━━━ Material provided

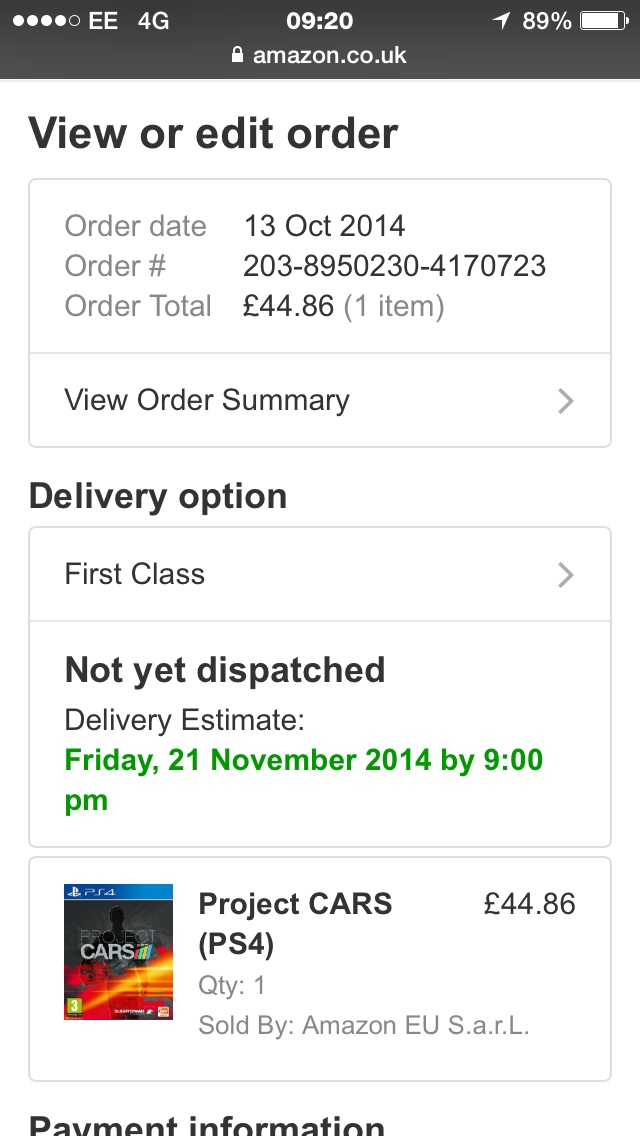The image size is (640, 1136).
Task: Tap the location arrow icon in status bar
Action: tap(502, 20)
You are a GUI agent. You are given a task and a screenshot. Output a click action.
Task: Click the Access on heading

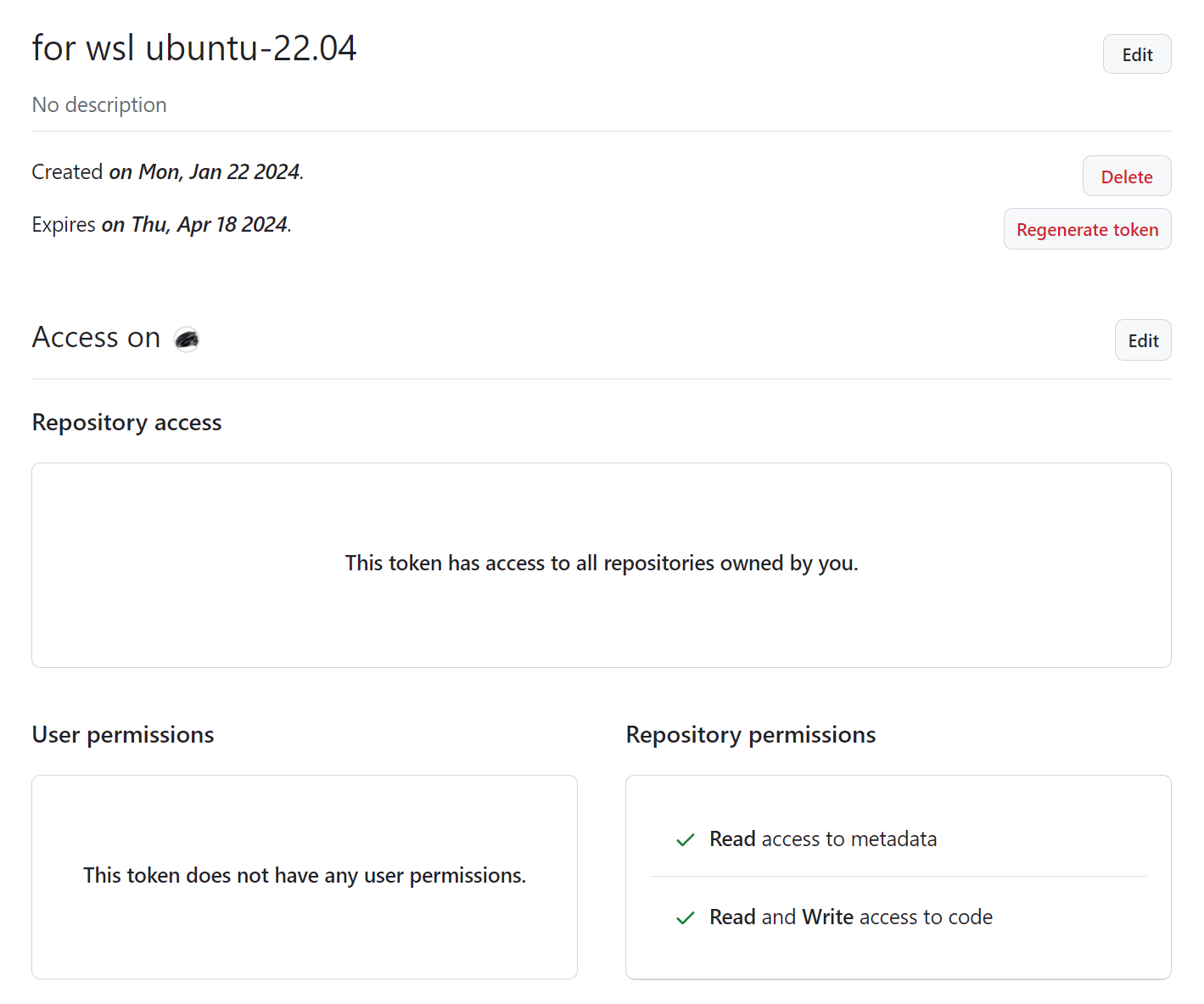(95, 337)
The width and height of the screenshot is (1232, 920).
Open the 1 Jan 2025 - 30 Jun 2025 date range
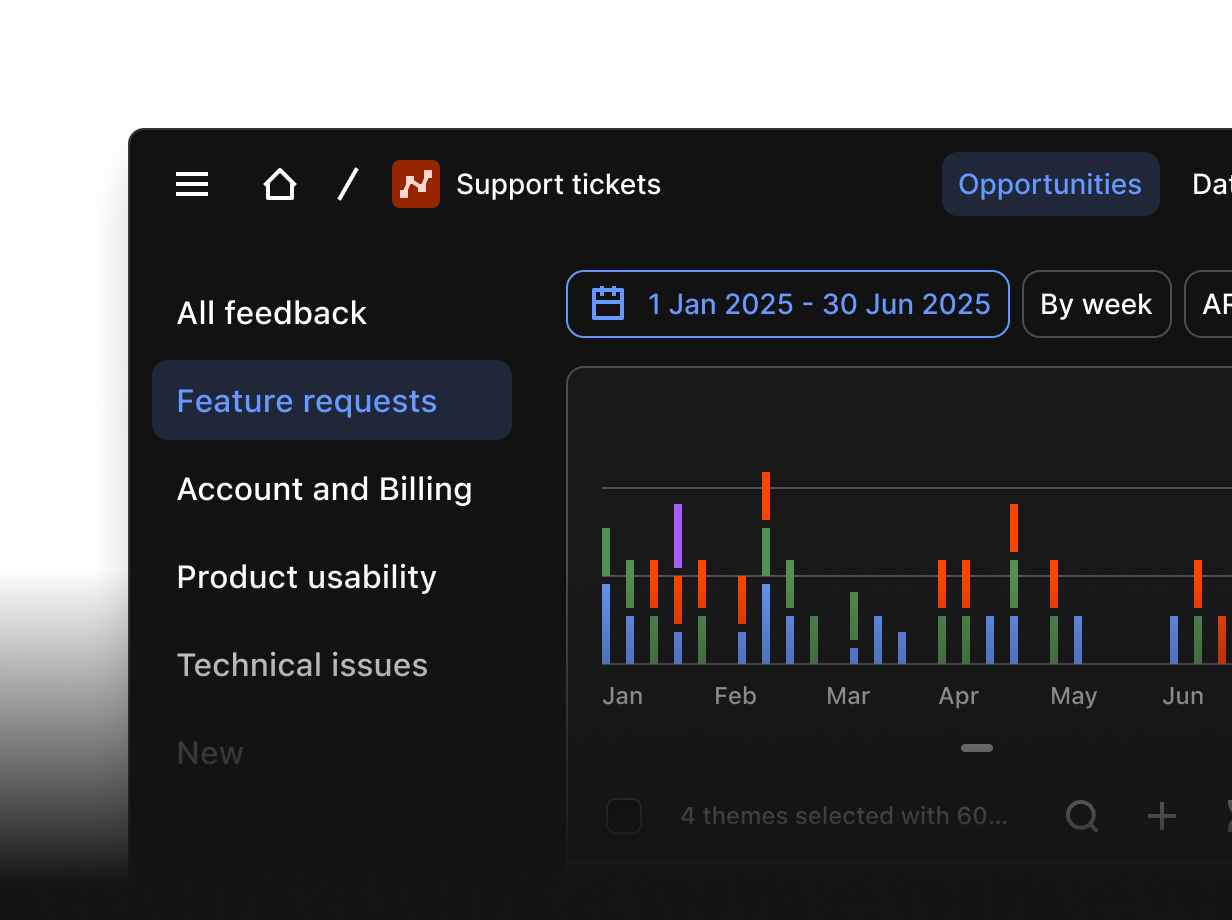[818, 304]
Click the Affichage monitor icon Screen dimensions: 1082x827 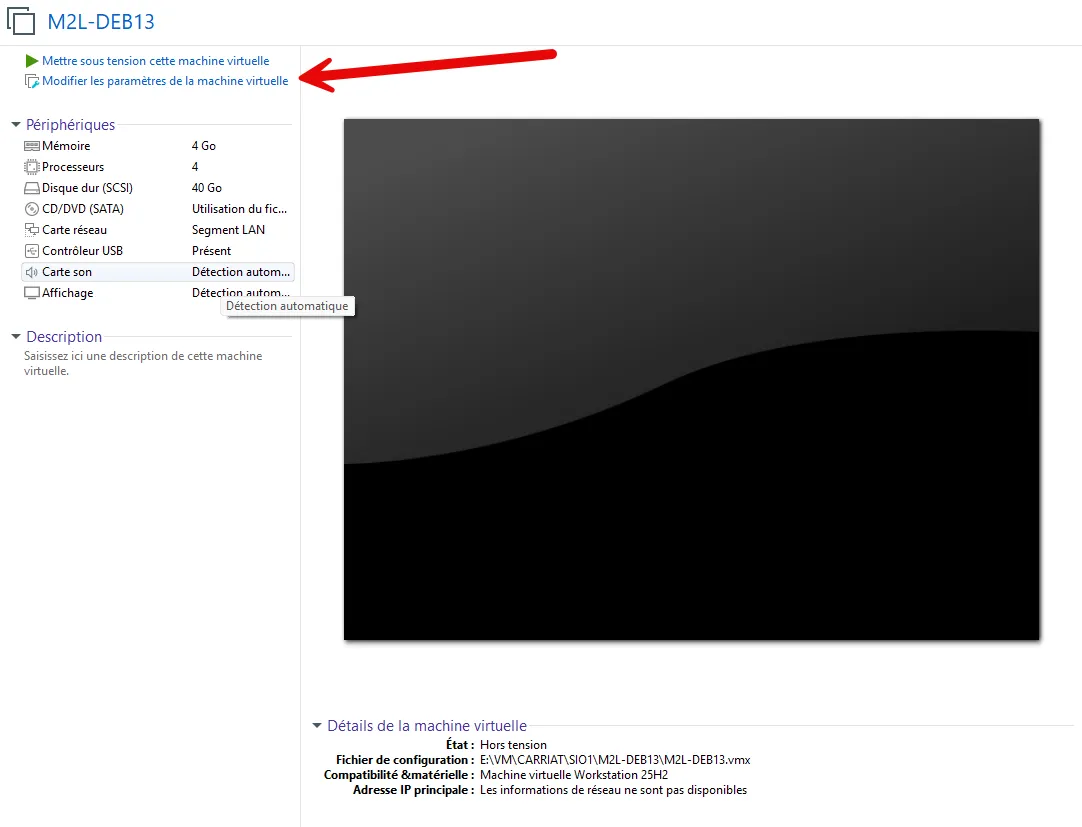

━━━━━━

What the task asks | Given the data above, which lines hold the string "screenshot"? Return them.

Reply |
You are a GUI agent. You are given a task and a screenshot. Output a click action.
The width and height of the screenshot is (1232, 920).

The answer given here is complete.